Segment Open
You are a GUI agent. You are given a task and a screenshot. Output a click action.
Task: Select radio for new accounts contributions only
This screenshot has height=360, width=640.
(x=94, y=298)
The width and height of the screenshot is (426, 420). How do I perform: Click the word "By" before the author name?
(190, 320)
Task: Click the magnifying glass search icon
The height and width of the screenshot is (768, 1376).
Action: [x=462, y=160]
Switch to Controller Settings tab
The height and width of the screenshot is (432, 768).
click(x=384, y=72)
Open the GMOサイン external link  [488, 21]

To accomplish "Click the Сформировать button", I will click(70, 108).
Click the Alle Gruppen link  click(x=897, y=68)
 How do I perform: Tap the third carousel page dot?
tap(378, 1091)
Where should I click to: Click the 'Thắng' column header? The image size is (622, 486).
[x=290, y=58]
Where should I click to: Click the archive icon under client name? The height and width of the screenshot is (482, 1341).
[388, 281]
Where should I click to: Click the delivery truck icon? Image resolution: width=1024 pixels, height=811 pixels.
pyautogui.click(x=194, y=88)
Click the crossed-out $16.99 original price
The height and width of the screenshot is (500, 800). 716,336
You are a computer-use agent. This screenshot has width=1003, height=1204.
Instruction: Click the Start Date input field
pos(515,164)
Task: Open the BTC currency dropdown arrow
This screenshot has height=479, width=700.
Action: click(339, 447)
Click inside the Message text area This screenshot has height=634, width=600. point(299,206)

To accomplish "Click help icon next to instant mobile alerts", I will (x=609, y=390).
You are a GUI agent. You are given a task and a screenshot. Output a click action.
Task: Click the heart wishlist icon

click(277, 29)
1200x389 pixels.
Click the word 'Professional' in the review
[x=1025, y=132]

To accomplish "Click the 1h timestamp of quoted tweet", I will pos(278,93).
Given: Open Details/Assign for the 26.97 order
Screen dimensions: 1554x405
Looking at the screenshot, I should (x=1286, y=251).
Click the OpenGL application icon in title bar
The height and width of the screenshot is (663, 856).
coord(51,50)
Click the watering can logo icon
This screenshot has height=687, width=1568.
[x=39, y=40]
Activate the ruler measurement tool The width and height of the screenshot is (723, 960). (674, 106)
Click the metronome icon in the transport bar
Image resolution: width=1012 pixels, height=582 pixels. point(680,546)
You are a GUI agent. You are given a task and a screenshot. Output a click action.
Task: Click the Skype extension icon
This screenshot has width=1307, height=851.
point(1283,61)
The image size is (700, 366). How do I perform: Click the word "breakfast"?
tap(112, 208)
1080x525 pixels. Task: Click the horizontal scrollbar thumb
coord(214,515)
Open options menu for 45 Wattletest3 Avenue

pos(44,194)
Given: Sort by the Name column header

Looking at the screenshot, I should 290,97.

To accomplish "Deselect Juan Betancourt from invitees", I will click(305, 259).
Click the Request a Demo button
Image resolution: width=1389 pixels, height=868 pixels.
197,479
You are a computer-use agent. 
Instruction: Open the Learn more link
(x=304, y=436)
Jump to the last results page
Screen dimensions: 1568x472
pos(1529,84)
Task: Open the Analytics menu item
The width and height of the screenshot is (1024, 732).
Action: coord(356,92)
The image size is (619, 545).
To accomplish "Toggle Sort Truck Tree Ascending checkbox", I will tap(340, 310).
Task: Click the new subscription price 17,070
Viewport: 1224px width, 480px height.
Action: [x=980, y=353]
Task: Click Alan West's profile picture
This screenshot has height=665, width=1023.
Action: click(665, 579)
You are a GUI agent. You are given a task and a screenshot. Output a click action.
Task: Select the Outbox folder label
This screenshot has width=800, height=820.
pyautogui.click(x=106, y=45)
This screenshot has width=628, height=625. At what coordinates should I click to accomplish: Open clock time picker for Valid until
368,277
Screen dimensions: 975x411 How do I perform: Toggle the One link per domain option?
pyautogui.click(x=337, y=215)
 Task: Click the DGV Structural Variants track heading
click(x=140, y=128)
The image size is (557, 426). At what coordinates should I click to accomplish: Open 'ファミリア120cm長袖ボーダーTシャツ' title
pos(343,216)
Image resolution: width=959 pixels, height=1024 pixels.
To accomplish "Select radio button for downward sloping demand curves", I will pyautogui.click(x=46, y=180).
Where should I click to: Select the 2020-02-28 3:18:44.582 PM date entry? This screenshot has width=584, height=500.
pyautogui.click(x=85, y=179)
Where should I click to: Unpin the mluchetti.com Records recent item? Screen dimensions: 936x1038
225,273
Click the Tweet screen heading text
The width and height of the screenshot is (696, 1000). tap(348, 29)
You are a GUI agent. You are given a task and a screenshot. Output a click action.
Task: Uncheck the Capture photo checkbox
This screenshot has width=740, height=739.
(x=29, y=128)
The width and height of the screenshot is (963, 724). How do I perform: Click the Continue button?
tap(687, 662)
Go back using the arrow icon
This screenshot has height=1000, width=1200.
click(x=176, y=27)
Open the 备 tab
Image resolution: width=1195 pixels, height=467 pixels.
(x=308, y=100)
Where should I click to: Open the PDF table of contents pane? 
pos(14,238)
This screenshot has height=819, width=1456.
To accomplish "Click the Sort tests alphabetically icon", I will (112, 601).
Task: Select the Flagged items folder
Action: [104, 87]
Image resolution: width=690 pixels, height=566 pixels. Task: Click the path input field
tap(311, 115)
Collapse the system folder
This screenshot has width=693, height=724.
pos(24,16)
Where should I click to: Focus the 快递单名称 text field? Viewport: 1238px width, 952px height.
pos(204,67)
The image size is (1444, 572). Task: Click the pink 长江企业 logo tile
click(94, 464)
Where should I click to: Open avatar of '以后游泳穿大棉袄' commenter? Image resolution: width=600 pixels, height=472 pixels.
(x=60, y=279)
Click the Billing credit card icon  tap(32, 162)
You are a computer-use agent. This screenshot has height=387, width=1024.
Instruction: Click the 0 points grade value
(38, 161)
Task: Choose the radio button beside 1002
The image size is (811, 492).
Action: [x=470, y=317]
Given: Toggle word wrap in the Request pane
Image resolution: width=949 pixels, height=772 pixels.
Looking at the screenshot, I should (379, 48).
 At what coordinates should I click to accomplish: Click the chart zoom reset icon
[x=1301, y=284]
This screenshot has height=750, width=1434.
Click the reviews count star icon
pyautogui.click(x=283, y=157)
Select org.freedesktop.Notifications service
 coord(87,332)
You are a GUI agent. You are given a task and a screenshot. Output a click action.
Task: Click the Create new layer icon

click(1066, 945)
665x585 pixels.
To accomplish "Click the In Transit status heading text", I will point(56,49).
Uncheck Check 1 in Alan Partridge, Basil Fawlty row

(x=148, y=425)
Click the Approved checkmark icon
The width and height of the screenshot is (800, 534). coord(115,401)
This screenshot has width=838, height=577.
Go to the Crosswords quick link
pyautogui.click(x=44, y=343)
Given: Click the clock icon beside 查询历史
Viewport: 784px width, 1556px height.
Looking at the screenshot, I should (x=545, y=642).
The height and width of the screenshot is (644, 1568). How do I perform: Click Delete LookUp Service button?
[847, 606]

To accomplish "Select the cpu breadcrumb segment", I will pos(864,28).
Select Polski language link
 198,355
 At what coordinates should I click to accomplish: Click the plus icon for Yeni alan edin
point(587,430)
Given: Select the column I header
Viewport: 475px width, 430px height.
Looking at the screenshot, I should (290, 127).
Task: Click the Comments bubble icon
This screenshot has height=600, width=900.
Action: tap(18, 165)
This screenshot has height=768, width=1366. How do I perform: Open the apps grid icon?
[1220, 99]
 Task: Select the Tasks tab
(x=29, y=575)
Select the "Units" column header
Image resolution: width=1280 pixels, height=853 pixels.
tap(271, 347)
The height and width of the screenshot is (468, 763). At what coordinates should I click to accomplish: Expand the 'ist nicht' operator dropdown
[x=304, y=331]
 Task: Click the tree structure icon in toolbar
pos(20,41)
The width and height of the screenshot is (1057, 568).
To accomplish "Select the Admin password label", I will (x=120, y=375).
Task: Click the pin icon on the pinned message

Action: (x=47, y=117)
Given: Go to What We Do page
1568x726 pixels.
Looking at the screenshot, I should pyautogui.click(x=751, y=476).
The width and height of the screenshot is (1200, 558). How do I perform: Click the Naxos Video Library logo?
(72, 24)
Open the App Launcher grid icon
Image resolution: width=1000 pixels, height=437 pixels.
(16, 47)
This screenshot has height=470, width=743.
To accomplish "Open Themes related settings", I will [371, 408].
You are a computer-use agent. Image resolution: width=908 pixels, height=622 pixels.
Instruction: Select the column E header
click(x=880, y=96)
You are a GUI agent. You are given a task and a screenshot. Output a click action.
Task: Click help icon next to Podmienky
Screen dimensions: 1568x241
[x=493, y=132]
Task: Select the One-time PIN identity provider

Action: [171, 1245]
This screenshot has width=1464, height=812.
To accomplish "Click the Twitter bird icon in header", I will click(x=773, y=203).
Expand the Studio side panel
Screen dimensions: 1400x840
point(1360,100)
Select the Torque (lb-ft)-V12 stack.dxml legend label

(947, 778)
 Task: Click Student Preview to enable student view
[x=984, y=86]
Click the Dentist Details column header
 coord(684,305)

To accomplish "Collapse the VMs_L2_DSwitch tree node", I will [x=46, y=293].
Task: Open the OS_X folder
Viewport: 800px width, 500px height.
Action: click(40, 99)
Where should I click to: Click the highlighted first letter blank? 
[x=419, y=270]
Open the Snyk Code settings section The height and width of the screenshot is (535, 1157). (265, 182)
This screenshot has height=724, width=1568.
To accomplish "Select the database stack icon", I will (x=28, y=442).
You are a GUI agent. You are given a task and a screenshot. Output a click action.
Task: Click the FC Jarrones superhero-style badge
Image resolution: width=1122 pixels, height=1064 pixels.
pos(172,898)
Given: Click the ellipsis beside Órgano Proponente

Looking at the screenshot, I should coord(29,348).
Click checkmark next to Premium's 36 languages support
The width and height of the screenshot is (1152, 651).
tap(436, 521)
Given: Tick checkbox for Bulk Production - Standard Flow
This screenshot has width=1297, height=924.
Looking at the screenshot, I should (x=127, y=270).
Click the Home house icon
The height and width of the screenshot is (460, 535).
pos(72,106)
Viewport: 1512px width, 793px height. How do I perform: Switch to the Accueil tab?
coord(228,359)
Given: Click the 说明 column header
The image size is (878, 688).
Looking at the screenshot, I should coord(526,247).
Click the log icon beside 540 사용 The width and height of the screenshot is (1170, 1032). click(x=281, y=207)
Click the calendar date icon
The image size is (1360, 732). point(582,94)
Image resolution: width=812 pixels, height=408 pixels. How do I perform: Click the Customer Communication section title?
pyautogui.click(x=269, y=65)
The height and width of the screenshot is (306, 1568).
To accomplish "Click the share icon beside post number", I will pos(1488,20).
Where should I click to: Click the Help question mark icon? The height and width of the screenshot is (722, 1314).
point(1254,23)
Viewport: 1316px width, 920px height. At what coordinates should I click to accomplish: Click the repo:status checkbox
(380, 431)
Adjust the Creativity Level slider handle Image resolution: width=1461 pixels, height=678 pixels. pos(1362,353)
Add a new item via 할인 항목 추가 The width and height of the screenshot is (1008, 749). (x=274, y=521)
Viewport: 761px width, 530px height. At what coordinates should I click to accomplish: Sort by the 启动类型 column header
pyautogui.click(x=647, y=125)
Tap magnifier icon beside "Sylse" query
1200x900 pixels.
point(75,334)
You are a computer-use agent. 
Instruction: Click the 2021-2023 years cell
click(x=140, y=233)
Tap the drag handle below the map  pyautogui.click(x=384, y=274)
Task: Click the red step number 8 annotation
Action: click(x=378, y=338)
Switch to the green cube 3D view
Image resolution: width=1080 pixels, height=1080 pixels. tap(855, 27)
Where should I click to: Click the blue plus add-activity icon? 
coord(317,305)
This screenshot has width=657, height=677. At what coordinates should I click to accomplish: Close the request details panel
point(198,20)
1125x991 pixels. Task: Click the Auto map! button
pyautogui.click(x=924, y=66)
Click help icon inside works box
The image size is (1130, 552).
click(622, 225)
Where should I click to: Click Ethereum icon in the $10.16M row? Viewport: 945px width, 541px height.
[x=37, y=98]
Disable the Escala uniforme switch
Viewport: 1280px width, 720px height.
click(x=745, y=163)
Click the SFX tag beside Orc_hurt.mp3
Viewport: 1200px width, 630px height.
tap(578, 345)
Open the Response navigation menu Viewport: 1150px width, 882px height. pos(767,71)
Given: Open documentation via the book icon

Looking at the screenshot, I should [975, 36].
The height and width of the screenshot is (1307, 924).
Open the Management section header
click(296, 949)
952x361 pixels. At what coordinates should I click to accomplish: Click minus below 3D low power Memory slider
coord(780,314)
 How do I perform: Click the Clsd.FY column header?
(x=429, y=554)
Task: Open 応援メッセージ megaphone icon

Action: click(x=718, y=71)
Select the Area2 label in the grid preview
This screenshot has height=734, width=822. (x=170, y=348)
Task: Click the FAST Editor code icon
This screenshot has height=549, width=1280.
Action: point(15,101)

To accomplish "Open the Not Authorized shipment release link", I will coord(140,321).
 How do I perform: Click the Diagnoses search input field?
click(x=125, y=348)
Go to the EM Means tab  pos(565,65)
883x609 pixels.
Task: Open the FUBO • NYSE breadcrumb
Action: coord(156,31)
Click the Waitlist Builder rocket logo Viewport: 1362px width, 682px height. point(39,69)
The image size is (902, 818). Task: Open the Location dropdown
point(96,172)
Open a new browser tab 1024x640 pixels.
Segment Closed
Say how many lines of the listing above include the word "radio", giving the number alone.

3